ADVERTISEMENT

Former Texas prosecutor disbarred for sending innocent man to death row

Is there any way we can possibly pin this thread to the top of the board so that it can be referenced every time there is a hang 'em high thread?

There are certainly people on death row who without a doubt are guilty of their crimes.

Hang those guys high.

If the case was built on less than overwhelming, incontrovertible evidence, get them off death row.
 
He was found guilty beyond a reasonable doubt and sentenced to death. Where do you draw the line?

There are some cases where it's absolutely incontrovertible who did it. The Colorado movie theater shooter. The Fort Hood shooter. These men did it. There is no doubt.

But if your case is built with circumstantial evidence and innuendo.... if the witnesses aren't very credible... then take the death penalty off the table.
 
There are certainly people on death row who without a doubt are guilty of their crimes.

Hang those guys high.

If the case was built on less than overwhelming, incontrovertible evidence, get them off death row.

The justice system is absolutely imperfect. Until an absolutely perfect justice system is enacted, an ultimately and final penalty, i.e. death, should not be implemented. No matter the standard you choose to implement, an imperfect person will sit as judge, juror, and prosecutor, with their own imperfections and preconceptions.
 
  • Like
Reactions: KitingHigh
Defendants in these cases should also be able to recover assets from prosecutors who sent them to jail wrongfully by hiding evidence.

If you are a DA and engage in this behavior, you lose ALL your personal assets to pay the defendant. House, 401k, cars, stocks, any trust you have control over....everything. And, the State can revoke/recall ALL the payments made to you in performing your job and ask for the money back.

No fricking way should taxpayers be footing the bill for people they elected in confidence to uphold the law. You should end up with NOTHING; take anything you gave to your wife/kids to boot and fork it over to the wronged defendant OR the taxpayers stuck w/ the civil suit against them.

**Supplied material**:

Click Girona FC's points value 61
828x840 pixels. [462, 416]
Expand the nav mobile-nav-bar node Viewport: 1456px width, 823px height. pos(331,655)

**Tasks**:
**a)** In the death penalty forum thread, rewrite the paragraph beginning "If you are a DA and engage in this behavior" as a short bulleted list that keeps its main facts.
**b)** Which two cases does the death penalty forum thread cite as examples where it is absolutely incontrovertible who committed the crime?
**c)** Resume the death penalty forum thread after its final sentence.

**Answers provided**:
**a)**
- A DA who hides evidence to jail a defendant wrongfully loses all personal assets to pay that defendant: house, 401k, cars, stocks, and any trust under the DA's control.
- The State can revoke or recall all payments made to the DA for performing the job and ask for the money back.

**b)** The Colorado movie theater shooter and the Fort Hood shooter.

**c)**
This guy can sue the prosecutors. We had a high profile case here in Iowa recently where a couple guys out of Council Bluffs got some big $$$$ suing the prosecutors that framed them for murder. One of the guys names was Harrington. Gerry Spence was his attorney. Google and read up.
 
There are some cases where it's absolutely incontrovertible who did it. The Colorado movie theater shooter. The Fort Hood shooter. These men did it. There is no doubt.

But if your case is built with circumstantial evidence and innuendo.... if the witnesses aren't very credible... then take the death penalty off the table.

But how do you draw the line? What is the standard for absolute certain guilt? Guilt will still be judged by an imperfect system using imperfect people who will implement a final, non-reversible punishment. You will still be susceptible to issues like this, where a person involved in the trial manipulated and withheld evidence to prevent an acquittal.
 
The justice system is absolutely imperfect. Until an absolutely perfect justice system is enacted, an ultimately and final penalty, i.e. death, should not be implemented. No matter the standard you choose to implement, an imperfect person will sit as judge, juror, and prosecutor, with their own imperfections and preconceptions.

Look, you get caught red-handed holding the smoking gun, you can be given the death penalty.

If they had to figure out who did it and linked you to the crime with something less than the above, you can't be given the death penalty.

It's really not that hard.
 
This guy can sue the prosecutors. We had a high profile case here in Iowa recently where a couple guys out of Council Bluffs got some big $$$$ suing the prosecutors that framed them for murder. One of the guys names was Harrington. Gerry Spence was his attorney. Google and read up.

I'm not talking about a defendant having to undertake a civil case to obtain remuneration. I'm talking about a law that will forcibly remove assets from a DA/attorney who knowingly and willfully falsified evidence or withheld evidence from a defendant. You engage in that behavior, and you deserve to lose all of your assets to the person you wronged, and the taxpayers deserve to recover ALL of the money they paid you when you were SUPPOSED to be doing your job upholding the law.

No 'civil' case of more lawyers needed. Simply draw the line in the sand on unethical behavior, and enforce it mercilessly against those who pervert our system of justice.
 
Wow. You really don't understand how the legal system in this country works.

Agree, obviously, but nor do you I'm afraid. Your hyperbolic punishments (what, kill em twice?) (gonna take the kids Christmas presents with the 401k?) reflect a naiveté about the nature and frequency of these cases. And it is not votes at all, its the nature of the adversarial system. While votes might be wrongly a factor in some charging decisions, they are almost never a factor at trial. The lawyer wants to win at trial, period. And should, just stay within those pesky ethical boundaries of zealous representation within the bounds of the law.

Rarely are these cases as cut and dried as this one appears to be. Often the line between exoneration and getting out on a technicality is in the eye of the beholder. As is the line between prosecutorial misconduct and good faith error in judgment.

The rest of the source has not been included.